Versicherung muss blechen

Schreiner verletzt sich beim Transport einer Waschmaschine und erkämpft 600000 Euro. Aber: Seine Ehe ist geschieden und seinen Beruf kann er nie wieder ausüben.
MÜNCHEN Vier Jahre hat er gekämpft. Vier lange Jahre. Jetzt hat er gesiegt: Die Versicherung zahlt endlich, der niederbayerische Schreiner Felix Torf (43, Name geändert), der 2006 bei einem Unfall schwer verletzt wurde, ist um 625000 Euro reicher.
Alles beginnt am 11. März 2006. Ein Samstag. Mit einem Spezl will Felix Torf eine Waschmaschine eine Treppe runtertragen. „Ich bin rückwärts gegangen.“ Einen Moment lang hatte Felix Torf das ganze Gewicht auf der Brust. Mit 1,84 Meter und 84 Kilo ist er ein gstandener Kerl. Aber die große Anstrengung überfordert seinen Körper. „Es hat mir das Gehirnwasser zu den Ohren rausgedrückt.“
Das fand er erst später heraus. Zunächst schluckte er ein paar Aspirin. „Ich hatte ein Gefühl, als fehlte mir ein Teil des Kopfes.“ Trotzdem geht er erst am Montag zum Arzt. Seine HNO-Ärztin hat einen Verdacht, will aber nicht ganz mit der Sprache heraus. Sie schickt ihn zu den Spezialisten nach Großhadern.
„Barotrauma (Druckverletzung), unfallbedingt“, finden die heraus. Torf schickt die Unfallanzeige zur Versicherung, doch die reagiert zunächst nicht. Der lange Kampf beginnt. Die Versicherung behauptet, trotz Attest, dass das Trauma vielleicht gar nicht vom Unfall herrührt. Felix Torf, der von dem Münchner Versicherungsrechts- und Schmerzensgeld-Experten Lutz Libbertz vertreten wird, lehnt dann ein erstes Angebot über 200000 Euro der Versicherung ab.
Es folgen Gutachten und Gegengutachten.

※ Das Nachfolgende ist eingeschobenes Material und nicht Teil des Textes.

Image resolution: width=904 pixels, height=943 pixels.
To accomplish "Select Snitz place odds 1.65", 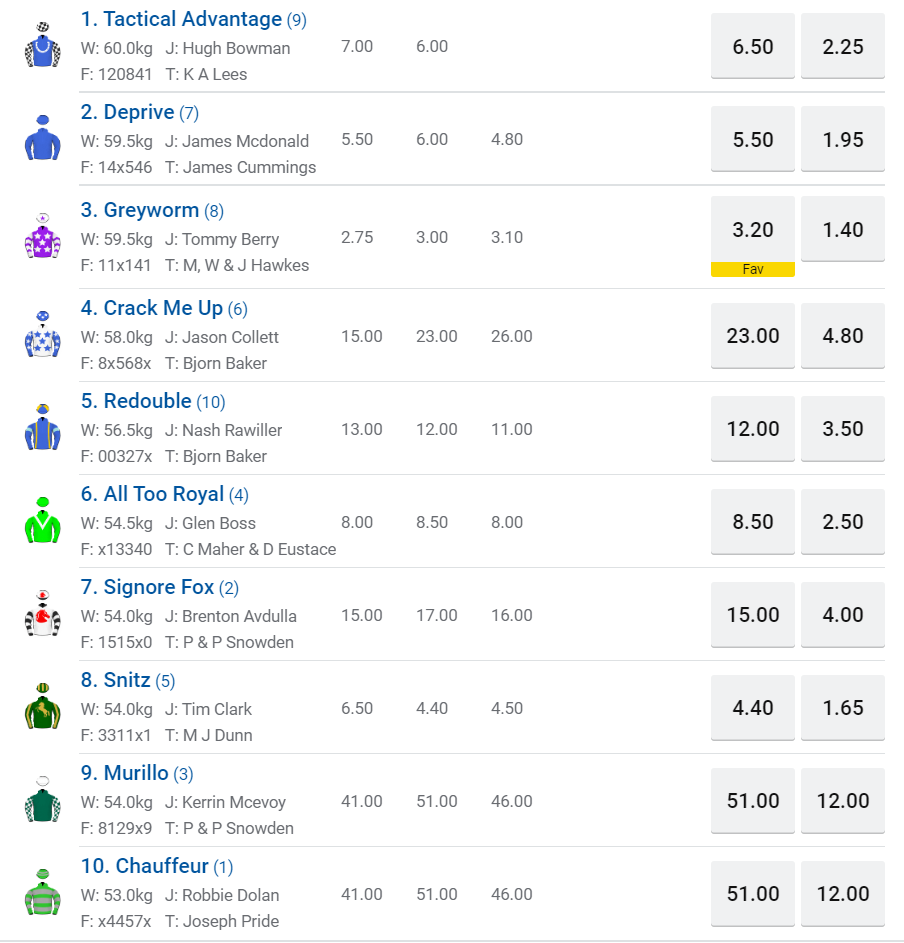I will pyautogui.click(x=842, y=708).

Torf recherchiert selbst im Internet, findet Interessenkonflikte bei Gutachtern, deren Klinik von der Versicherung finanziell unterstützt wird, und erreicht deren Absetzung.
Was ihn so siegessicher gemacht hat: Die Experten der Großhaderner Schwindel-Ambulanz haben ihn als klassischen Fall des Barotraumas bezeichnet, stärken ihm den Rücken. Als ein Gegengutachter die Argumente der Zweifler nach allen Regeln der Kunst auseinandernimmt, ist Torf auf der Siegesstraße.

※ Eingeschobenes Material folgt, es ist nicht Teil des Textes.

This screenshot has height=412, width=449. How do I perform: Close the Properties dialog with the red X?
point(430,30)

Es ist am Ende ein Vergleich geworden, Torf hatte 800000 Euro verlangt. Für den „Schreiner aus Überzeugung“, der seinem Beruf wegen der Schwindelgefühle nie mehr nachgehen kann, dennoch ein großer Erfolg.

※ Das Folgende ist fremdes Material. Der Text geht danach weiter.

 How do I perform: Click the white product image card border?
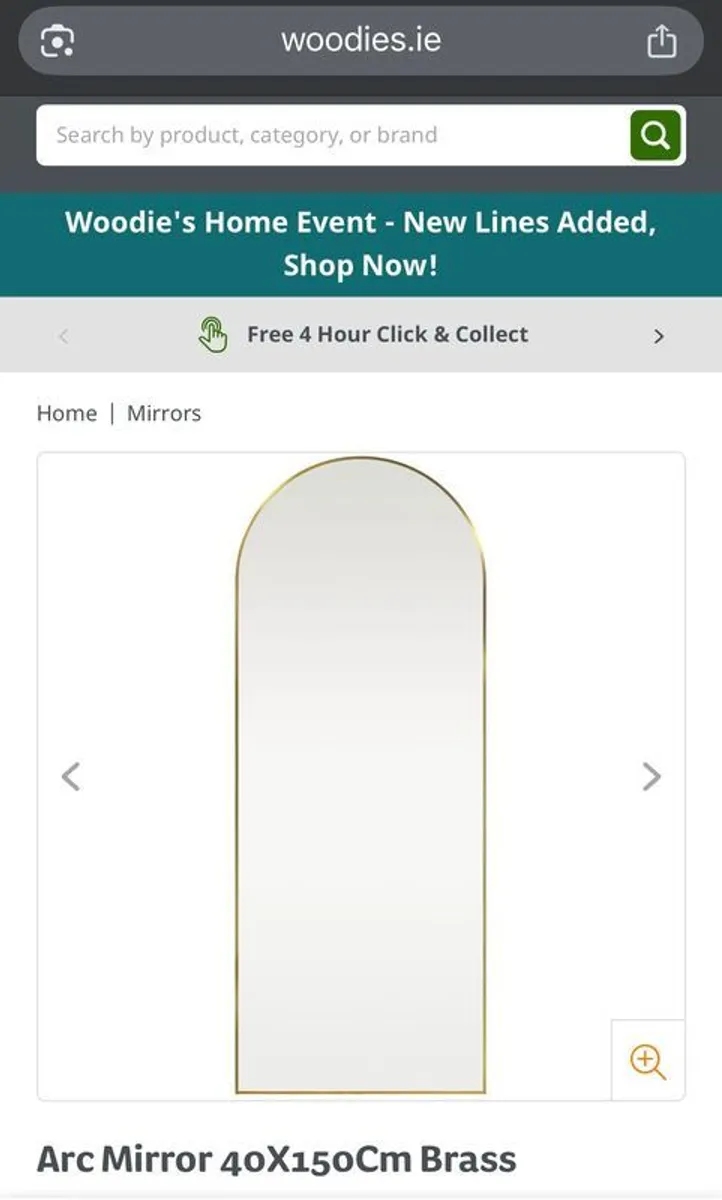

Den der Vater zweier Kinder allerdings körperlich teuer bezahlen musste. Die Ärzte haben sein rechtes Ohr quasi still gelegt. Jetzt kann sein Gehirn zumindest teilweise die Gleichgewichtsstörungen kompensieren. Zudem ist seine junge Ehe am Stress des langen Rechtsstreits zerbrochen. „Es gab keinen Tag, an dem ich nicht an das Verfahren dachte. Nächtelang hab ich vor dem Computer gesessen und recherchiert.“ 2009 wurde das Paar geschieden.
Was er nun mit dem vielen Geld anstellen will? „Einen BMW X6 hab ich mir schon gegönnt. Den Rest leg’ ich an.“ Das Geld muss ja ein Leben lang reichen.